Downtime Cycle

Every few years, local employment magnate Boeing, goes through a strike.

Sometimes they are short lived.

Sometimes they go on for months.

The current one is looking like the latter of those two choices. This headline and story is from July.

Boeing Machinists 99% in favor of strike

Thousands of Boeing Machinists who assemble the company’s jetliners filled the former home of the Seattle Sonics on Wednesday to authorize their union to strike if a new labor contract can’t be reached.

They are demanding a much bigger share of The Boeing Co.’s success of the past three years — and they are prepared to walk in September and shut down Boeing’s jetliner production if they don’t get it.

“It’s payback time,” one union leader, Mark Blondin, said to thunderous applause. He was president of Local 751 of the International Association of Machinists during contact talks in 2005 and 2002 and is now the national union’s aerospace coordinator.

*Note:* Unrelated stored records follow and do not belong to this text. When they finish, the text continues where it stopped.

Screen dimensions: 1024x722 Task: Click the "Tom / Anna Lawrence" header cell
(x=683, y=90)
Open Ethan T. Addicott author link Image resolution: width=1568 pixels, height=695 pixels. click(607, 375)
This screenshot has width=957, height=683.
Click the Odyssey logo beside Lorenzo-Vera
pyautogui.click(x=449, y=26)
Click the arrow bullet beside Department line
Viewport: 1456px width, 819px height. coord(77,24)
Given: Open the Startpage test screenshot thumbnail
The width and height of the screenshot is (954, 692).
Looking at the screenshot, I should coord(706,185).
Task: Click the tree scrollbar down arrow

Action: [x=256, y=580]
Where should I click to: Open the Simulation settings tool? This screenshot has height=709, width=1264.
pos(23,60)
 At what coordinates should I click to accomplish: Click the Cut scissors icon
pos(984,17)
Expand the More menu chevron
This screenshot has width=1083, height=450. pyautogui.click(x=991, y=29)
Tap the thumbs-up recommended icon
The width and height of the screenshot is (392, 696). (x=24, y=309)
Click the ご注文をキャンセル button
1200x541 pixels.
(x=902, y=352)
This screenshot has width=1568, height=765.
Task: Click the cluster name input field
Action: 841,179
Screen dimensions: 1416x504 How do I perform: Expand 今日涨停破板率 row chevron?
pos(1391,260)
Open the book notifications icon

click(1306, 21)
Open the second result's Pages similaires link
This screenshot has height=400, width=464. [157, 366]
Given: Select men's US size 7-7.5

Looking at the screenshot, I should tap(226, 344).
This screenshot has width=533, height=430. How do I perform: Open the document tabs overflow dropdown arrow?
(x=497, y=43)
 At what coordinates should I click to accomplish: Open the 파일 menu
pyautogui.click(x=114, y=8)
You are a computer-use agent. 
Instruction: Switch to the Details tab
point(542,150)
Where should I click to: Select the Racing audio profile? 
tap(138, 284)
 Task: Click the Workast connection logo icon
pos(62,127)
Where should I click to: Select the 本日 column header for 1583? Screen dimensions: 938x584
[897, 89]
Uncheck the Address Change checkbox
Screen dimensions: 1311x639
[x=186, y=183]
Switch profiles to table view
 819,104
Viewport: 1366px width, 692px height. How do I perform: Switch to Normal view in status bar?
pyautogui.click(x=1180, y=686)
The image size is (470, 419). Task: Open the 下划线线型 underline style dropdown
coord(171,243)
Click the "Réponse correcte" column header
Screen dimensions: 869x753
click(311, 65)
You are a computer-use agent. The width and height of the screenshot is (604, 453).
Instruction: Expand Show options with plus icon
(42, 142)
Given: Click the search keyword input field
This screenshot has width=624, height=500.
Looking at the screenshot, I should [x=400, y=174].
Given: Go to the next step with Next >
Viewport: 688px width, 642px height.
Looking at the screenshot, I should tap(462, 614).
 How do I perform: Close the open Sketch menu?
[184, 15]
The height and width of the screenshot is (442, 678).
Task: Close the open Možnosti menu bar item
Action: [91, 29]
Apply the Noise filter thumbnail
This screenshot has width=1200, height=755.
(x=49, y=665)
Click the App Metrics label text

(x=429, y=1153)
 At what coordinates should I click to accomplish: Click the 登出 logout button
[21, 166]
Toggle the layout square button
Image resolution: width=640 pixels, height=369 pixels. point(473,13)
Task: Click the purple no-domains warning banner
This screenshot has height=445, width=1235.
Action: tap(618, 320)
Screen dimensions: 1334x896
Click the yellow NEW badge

All the best sources are saying that attitudes haven’t changed a bit since then.

The funniest part of that article is the title. The majority of the Boeing employees who call themselves a “Machinist” couldn’t find the ON switch on a mill or lathe in under 30 seconds. The same standard goes for someone who works at Boeing as an “Electrician”.

Most Boeing employees are just like GM employees: Over paid and Under worked. And there are generational lines, sometimes three and four long, treating the company for granted.
The locals don’t call it “The Lazy B Ranch” for nothing.

Certainly, there are some folks who do some sort of actual work for Boeing, since they do churn out actual product. But if it weren’t for the UAW styled union always demanding more pay for less work, Boeing could easily cut 10% off their employment rolls and not see a negative tick in production.

There are even not-so-family friendly names for when Boeing goes on strike. And us non-Boeing employees love these times. Cars, boats, jetskis, quads, and especially firearms, bought by Boeing employees during their high times, go on the sales block, and at fire sale prices.

I’ll be wishing I had a couple grand extra saved up here in the next couple weeks since these cat’s bennies are drying up and the union is telling them to file for unemployment.

And what, are the employees asking for, you may ask?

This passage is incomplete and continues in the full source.